This weekend I did that. I saw...more people than I have seen in a couple of months. It was an odd sensation, as though I was disconnected and watching someone else at play instead of myself (even though it was spent in nearly complete honesty!). I hate showing my true self to people, so I have NO IDEA why I write such personal bullshit.
I hate to look frail in public - I hate that I can't come up with an interesting blog post because I've slept the last 18 hours and my brain doesn't work - and I hate that I need people to help me with my recovery, but I have no idea how to access them.

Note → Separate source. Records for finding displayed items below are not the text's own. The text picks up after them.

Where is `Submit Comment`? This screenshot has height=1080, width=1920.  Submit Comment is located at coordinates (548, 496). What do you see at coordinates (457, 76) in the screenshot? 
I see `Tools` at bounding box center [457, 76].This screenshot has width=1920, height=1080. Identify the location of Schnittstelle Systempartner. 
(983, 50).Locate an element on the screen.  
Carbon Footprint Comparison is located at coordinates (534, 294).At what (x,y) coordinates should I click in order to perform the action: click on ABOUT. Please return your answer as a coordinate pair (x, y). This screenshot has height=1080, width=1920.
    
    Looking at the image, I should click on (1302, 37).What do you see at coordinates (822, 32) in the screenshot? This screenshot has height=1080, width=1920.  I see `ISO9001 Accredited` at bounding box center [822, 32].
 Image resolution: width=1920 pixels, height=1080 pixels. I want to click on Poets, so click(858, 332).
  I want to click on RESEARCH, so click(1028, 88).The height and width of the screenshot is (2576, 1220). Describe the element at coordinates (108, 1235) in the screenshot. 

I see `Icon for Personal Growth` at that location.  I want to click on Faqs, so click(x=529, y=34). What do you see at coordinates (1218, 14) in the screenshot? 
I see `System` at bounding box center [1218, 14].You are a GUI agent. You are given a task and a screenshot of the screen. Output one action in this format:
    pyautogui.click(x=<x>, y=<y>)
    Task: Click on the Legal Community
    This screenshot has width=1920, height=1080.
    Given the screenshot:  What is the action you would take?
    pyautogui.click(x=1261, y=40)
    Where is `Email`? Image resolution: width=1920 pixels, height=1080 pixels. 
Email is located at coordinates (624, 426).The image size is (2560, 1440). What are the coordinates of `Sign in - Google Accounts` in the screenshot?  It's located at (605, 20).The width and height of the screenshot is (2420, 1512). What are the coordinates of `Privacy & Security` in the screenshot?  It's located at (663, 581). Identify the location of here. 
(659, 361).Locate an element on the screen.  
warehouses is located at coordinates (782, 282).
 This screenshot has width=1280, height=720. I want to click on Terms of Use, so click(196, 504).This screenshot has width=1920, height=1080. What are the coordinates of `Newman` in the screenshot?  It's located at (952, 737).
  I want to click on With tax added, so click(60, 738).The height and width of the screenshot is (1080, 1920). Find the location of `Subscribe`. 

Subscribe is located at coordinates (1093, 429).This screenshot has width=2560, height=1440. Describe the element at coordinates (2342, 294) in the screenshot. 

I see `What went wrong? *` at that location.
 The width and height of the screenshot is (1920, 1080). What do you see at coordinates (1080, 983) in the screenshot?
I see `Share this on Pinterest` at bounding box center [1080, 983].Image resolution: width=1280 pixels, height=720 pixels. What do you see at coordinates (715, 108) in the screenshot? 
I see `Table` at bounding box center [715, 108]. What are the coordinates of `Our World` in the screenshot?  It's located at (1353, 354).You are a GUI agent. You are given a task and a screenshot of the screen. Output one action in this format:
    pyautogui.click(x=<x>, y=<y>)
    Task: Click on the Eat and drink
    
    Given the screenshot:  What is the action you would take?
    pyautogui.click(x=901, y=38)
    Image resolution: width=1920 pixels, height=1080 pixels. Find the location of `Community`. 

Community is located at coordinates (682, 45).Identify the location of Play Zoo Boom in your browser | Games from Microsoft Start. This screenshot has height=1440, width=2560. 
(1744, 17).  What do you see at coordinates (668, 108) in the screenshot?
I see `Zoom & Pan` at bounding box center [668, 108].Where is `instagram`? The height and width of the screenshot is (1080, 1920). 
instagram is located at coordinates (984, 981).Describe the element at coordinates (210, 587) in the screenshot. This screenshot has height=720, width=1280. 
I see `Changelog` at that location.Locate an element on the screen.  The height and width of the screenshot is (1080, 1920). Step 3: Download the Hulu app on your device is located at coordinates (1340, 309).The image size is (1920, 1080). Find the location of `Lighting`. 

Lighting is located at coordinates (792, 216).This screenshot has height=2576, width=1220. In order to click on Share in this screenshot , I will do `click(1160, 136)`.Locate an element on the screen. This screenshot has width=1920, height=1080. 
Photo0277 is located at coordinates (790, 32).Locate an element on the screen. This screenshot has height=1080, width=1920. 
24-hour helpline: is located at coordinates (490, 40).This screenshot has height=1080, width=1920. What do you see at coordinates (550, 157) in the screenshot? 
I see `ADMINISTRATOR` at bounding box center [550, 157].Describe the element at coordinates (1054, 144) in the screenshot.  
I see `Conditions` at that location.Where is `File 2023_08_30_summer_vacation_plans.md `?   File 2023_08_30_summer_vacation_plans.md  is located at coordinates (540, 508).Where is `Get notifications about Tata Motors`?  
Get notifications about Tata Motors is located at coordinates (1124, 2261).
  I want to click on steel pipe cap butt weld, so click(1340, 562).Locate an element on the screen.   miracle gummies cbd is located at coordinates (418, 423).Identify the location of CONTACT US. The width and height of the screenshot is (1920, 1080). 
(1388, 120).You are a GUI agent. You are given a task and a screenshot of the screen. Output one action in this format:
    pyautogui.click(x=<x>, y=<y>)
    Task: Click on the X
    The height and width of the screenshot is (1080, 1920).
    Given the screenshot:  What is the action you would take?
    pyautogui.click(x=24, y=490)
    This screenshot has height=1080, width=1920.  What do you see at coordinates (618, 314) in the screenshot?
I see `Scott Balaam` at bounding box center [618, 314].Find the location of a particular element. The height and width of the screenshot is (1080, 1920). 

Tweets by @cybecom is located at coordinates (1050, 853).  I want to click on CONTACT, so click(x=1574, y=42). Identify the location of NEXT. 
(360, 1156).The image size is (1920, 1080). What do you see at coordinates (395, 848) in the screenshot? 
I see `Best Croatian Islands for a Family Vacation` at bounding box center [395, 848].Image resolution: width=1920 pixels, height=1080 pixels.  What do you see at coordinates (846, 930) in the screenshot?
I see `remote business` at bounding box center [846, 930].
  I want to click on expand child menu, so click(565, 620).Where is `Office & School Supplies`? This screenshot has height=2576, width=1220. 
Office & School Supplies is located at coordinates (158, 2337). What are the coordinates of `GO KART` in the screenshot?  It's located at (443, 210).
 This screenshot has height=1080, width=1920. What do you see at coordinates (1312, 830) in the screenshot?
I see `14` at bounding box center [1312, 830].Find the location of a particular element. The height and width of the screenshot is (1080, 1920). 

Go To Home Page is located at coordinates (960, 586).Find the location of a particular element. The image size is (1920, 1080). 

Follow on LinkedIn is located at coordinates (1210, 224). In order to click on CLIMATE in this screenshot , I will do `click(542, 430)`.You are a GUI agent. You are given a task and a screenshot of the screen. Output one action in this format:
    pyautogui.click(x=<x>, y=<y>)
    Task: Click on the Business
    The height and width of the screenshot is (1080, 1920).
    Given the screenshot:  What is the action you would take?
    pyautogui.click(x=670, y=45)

I feel like my recovery is faltering and this disturbs me. I have been sleeping more than I ever have in my entire life. I can't put together a to-do list for the life of me, or do the dishes, or put away the laundry...My brain and reality just are not connecting after the amount of special control required to seem properly adjusted in public for so long.
I wish it wasn't so easy for my feelings to be hurt. Everyone who knew/knows me always said that I would build a tougher exterior eventually...I'm still waiting for that to happen, and doubting it ever will.
Even so, I will keep trying. I need friends. I need family. So I will keep attempting to put myself out there!
(Images from WeHeartIt)
Does anyone else have such a hard time going out there and acting normal? I know I have a few readers who can't really go out at all, so I can rephrase to having in friends and family. Does having illness push us into being hermit-like? Why is this happening?